Eh! In quel momento, in cui tutti cercavano un distinguo politico chi non si schierava a sinistra era accusato di essere di destra o di qualunquismo! Nel 68, noi non eravamo né da una parte né dall’altra. Pensavamo di avere delle cose da dire senza per questo doverci necessariamente omologare. Se prendiamo brani come “Anima latina” o “Anche per te”, per esempio, credo che abbiano una forte tensione morale.
Lei è riuscito a dar forma alle infinite sfaccettature dell’anima, pensiamo ai toni sommessi ed intimisti di “Emozioni” a quelli pacati di “Perchè no”, oppure al disincanto di “Con il nastro rosa”. In particolare mi interessa parlare di quel senso di disperazione e sconfitta che come un fil rouge attraversa testi come “Dieci ragazze”, “Non è francesca”, “Il tempo di morire” fino a “Nessun dolore”
Ho sempre tentato di far parlare la mia psicologia e sensibilità a cui l’arrangiamento e l’interprete danno la voce. Lasciarsi trasportare sul componimento musicale sull’arrangiamento dove poggio le parole come concetti e scene. Quindi nella gamma di emozioni c’è anche quella a cui faceva riferimento lei: "Il tempo di morire", non parla certamente di un’esperienza personale, ho immaginato un uomo, forse molto ignorante che ha un trasporto fortissimo per una donna, alla quale arriva ad offrire la cosa che ha di più prezioso pur di avere una notte d’amore. È un uomo disperato perchè evidentemente non conosce altri modi per conquistarla. Voleva essere un’iperbole su quanto si può essere deboli di fronte ad emozioni più grandi di noi. Inutile dire che sono stato accusato di essere un maschilista, di mercificare le donne...
Mi permetto di citarla: "E gente giusta che rifiuti d’essere preda di facili entusiasmi ed ideologie alla moda.”.Vorrei riflettere con lei sulla modernità dei testi che li rende ancora oggi attualissimi
Bene, oggi una qualche crescita, un minimo di emancipazione c’è. I grandi cambiamenti sono avvenuti dalla massa, non da qualche “intellettuale” invasato. Io segnalai questa esigenza beccandomi del fascista. Allora c’era quest’angoscia, un'infiammazione cerebrale che rendeva ciechi. È stato insultato persino De Gregori (che certamente non può essere additato di essere di destra..ndr.)... queste cose per me erano di una durezza alienante. L’assenza di libertà individuale. Noi parlavamo per noi stessi. Unicamente.

•••

• _COMPITI_
**1.** Riscrivi il brano dell'intervista sui testi delle canzoni che si apre con le parole contenenti "Eh! In quel" e si chiude con "forte tensione morale.", sostituendo "tensione morale" con "carica etica".
**2.** Prosegui l'intervista sui testi delle canzoni a partire dall'ultima frase riportata.

• _VOCI RIPORTATE_
•••

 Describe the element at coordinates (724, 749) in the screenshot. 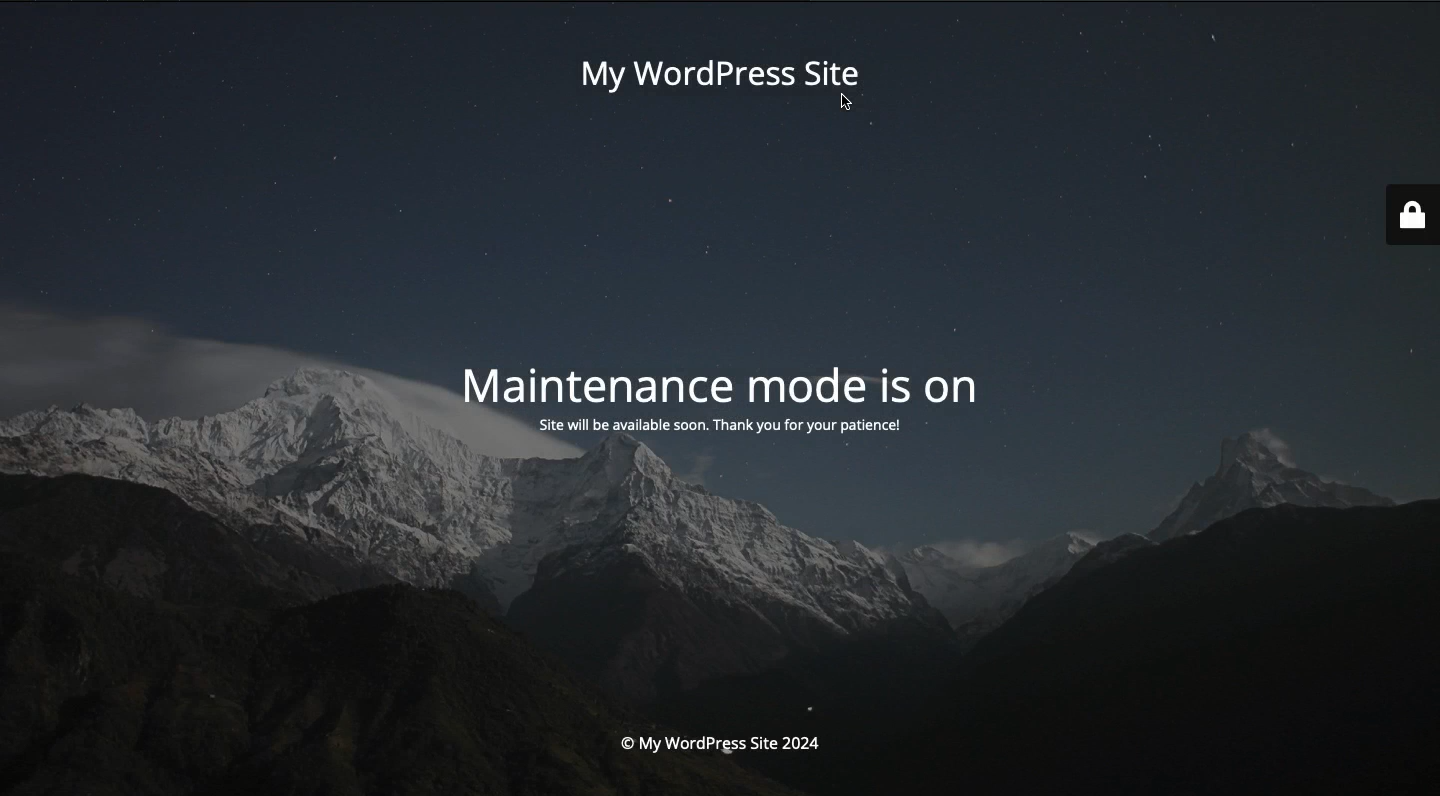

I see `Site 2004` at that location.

•••

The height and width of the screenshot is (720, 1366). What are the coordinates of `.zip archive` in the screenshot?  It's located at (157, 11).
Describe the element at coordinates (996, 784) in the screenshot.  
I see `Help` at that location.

•••

• _RISPOSTE PER COMPITO_
**1.**
Eh! In quel momento, in cui tutti cercavano un distinguo politico chi non si schierava a sinistra era accusato di essere di destra o di qualunquismo! Nel 68, noi non eravamo né da una parte né dall’altra. Pensavamo di avere delle cose da dire senza per questo doverci necessariamente omologare. Se prendiamo brani come “Anima latina” o “Anche per te”, per esempio, credo che abbiano una forte carica etica.

**2.**
Posso chiederle perchè dopo “Una giornata uggiosa” avete interrotto la collaborazione?
Scelte diverse. Lucio da tempo manifestava questa voglia di cambiamento. Inseguiva altre cose, addirittura rivoluzionò la tecnica di composizione dei brani su cui per anni era basato il nostro processo creativo.
Maestro, mi perdoni se insisto, ma per quanto rilevante, possibile che solo una diversa visione d’impostazione può aver portato ad una rottura definitiva?
Uhm, no..forse furono scelte anche condizionate da altri fatttori...forse ci furono dei consigli...ma la prego, non mi chieda di aggiungere altro. È una questione che non è mai stata affrontata pubblicamente e ritengo che sia giusto che le cose rimangano così.
Quando componeva per Battisti, doveva tener conto della suo timbro così particolare e sottile o le due cose erano indipendenti?
No.Non ho mai scritto per una voce o per un cantante. La mia “intenzione” musicale è nella ricerca del testo che naturalmente è nella musica. In particolare, Lucio componeva, solo dopo io scrivevo i testi, che come ho detto erano già lì. Le musiche di Lucio erano evocative.
Ciò che mi ha sempre colpito dei suoi testi è la capacità di sintesi tra l’estetica e il messaggio, il modo imprescindibile di coniugare cifra stilistica e senso del testo
È un processo di miscelazione tra tecnica sensibilità. Io sento e scrivo e, mentre lo faccio, cerco di tenere i canali sgombri. Cerco di concentrarmi unicamente su questo e allo stesso tempo di lasciar fluire immagini, pensieri. Scrivo con penna e carta, io scrivo per me senza speculazioni sul pubblico. In questo modo il discorso diventa attuale e sincero. Diviene vero.
Parliamo del Cet, le esperienze riportate dagli studenti romani parlano di qualcosa di unico nel suo genere. Di momento formativo e personale fondamentale, come è nato il Cet, cosa l’ha stimolata a crearlo?
2000 allievi in venti anni. Questo è un risultato che m’inorgoglisce. Alla base c’è l’invezione di una didattica e di un metodo assolutamente rivoluzionari. Il docente deve creare un dialogo tra gli allievi e i grandi del pop mondiale. Un sistema innovativo, apprendere lo stile di grandi cantanti. Studiarli per capirne le caratteristiche. In Italia non abbiamo una scuola canora. In America dal post Dylan son tutti cantanti di voce, noi dovremo arrivare ad una mediazione tra il bel canto e l’interpretazione.
Che suggerimento si sente di dare ad un giovane aspirante autore di testi?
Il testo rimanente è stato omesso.